Selected text:
7.  Name of the Wind, by Patrick Rothfuss

8.  Mistborn Series, by Brandon Sanderson

9.  The Wheel of Time, by Robert Jordan and Brandon Sanderson

Another set of three al clumped together.  Like the Dresden/Norville entry and the Caves of Steel, these had an impact on me because they made me consider the tropes of the worlds I like to live in.  Mistborn starts off as a heist novel in a fantasy world, which blew my mind when I read it and made me wish I’d written it.  The Wheel of Time examines how badly it would suck to be the chosen one in a way that I hadn’t necessarily considered before.  Both of them helped me think about the field of magic as science, something that as a reader I find intriguing and as a writer I find maddening largey because I’m so bad at science.

Name of the Wind is a recent read (in fact I am still reading it as I type this), but it’s just so well written I had to fall in love with it at least in part.  I resisted reading it for a long time because it is a little cutesy and on the nose with some things (a story teller named Kvothe, pronounced like quoth?).  But it is almost a master class on unreliable narrators and finding the right voice for your characters.  You can hear Kvothe/Kote, and there is a luxuriant richness to the voice that makes him startlingly real.

Material shown:
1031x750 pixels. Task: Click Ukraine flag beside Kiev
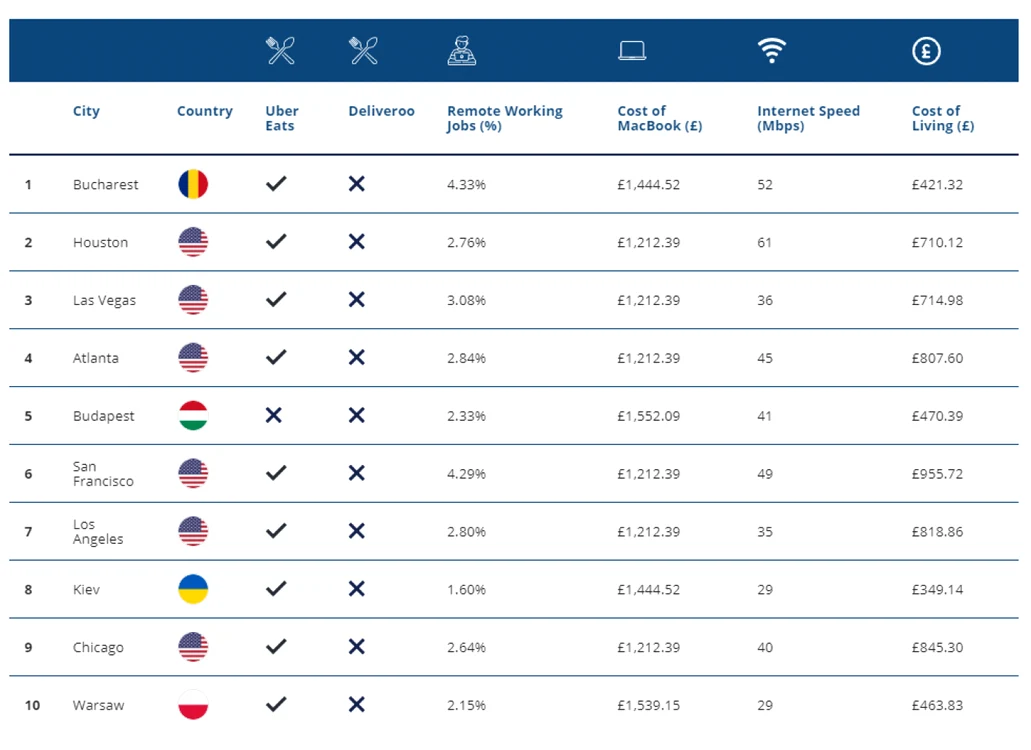[193, 589]
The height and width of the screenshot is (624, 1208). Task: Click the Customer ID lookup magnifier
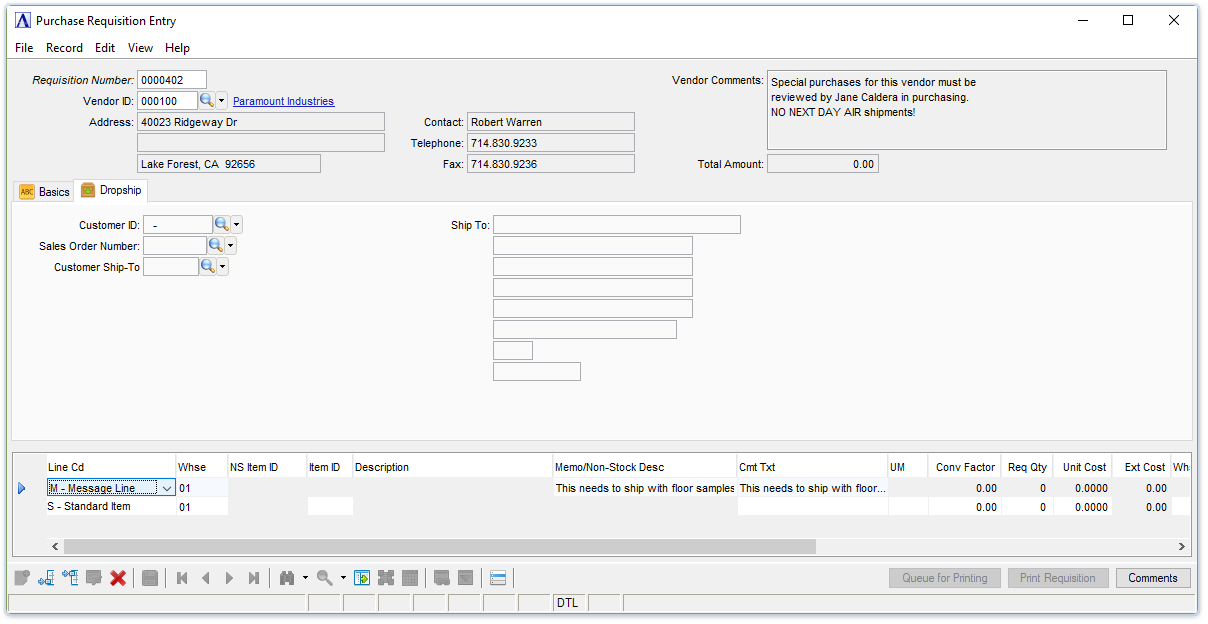[x=221, y=225]
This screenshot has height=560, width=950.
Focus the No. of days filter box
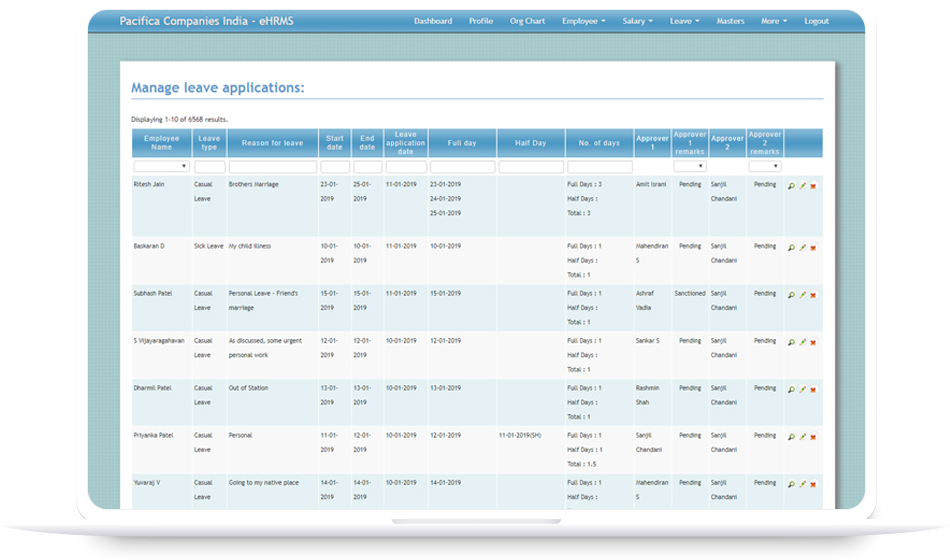599,167
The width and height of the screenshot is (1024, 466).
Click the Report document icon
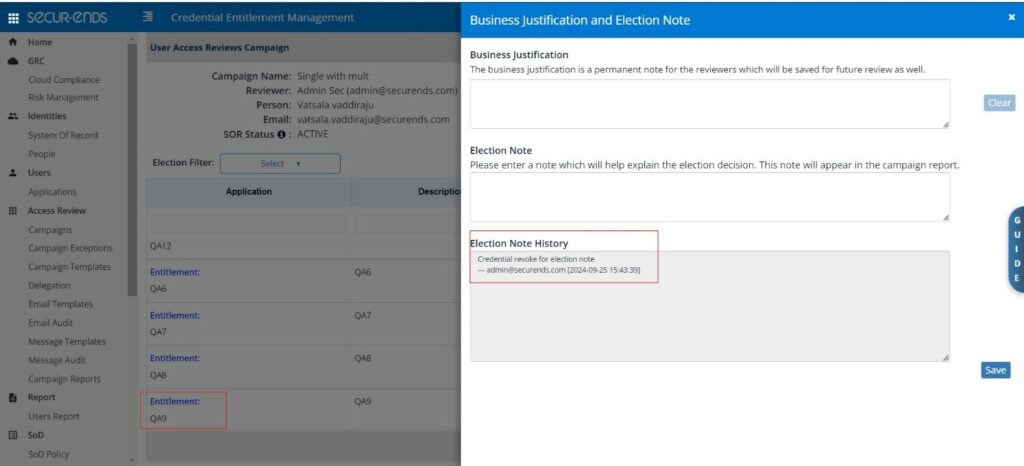12,398
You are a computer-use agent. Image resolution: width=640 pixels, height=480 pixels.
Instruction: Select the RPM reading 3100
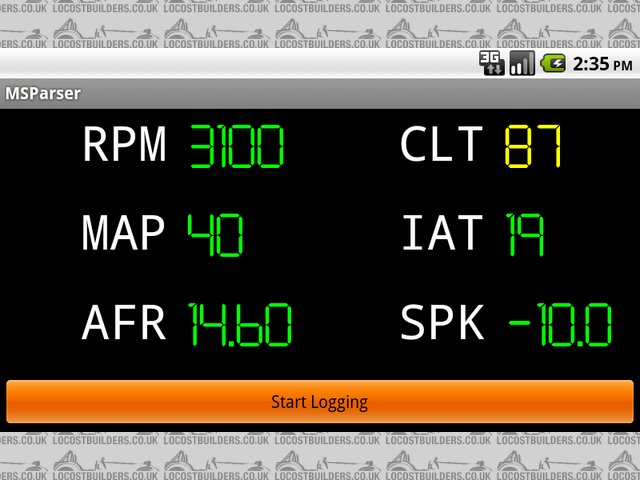click(x=237, y=147)

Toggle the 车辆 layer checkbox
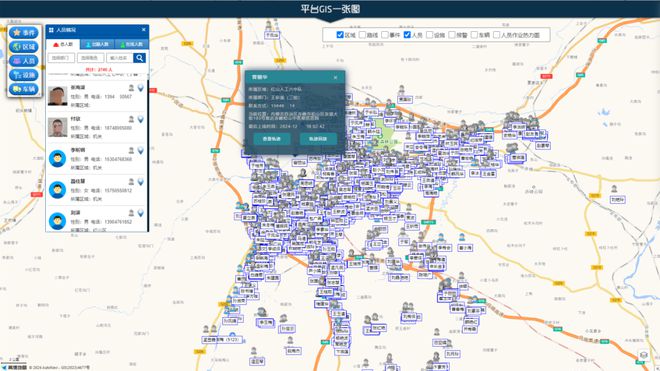474,35
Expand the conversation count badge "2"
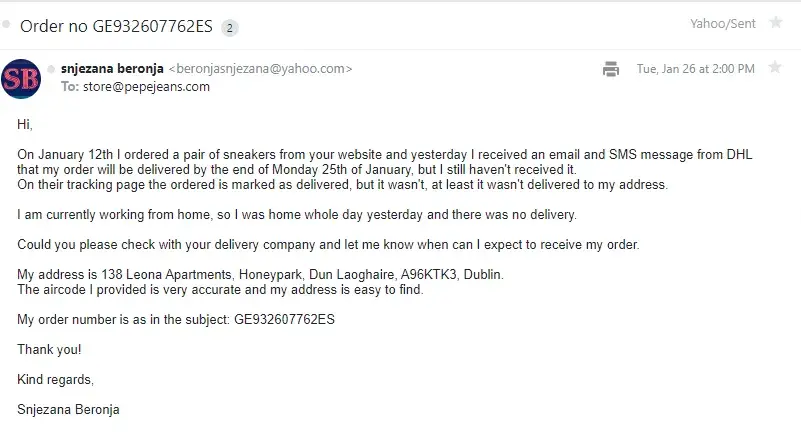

Problem to work on:
Reproduce word for word the portion of the fantasy book list starting at "Name of the Wind is" and ending at "him startlingly real.".

Solution for this task:
Name of the Wind is a recent read (in fact I am still reading it as I type this), but it’s just so well written I had to fall in love with it at least in part.  I resisted reading it for a long time because it is a little cutesy and on the nose with some things (a story teller named Kvothe, pronounced like quoth?).  But it is almost a master class on unreliable narrators and finding the right voice for your characters.  You can hear Kvothe/Kote, and there is a luxuriant richness to the voice that makes him startlingly real.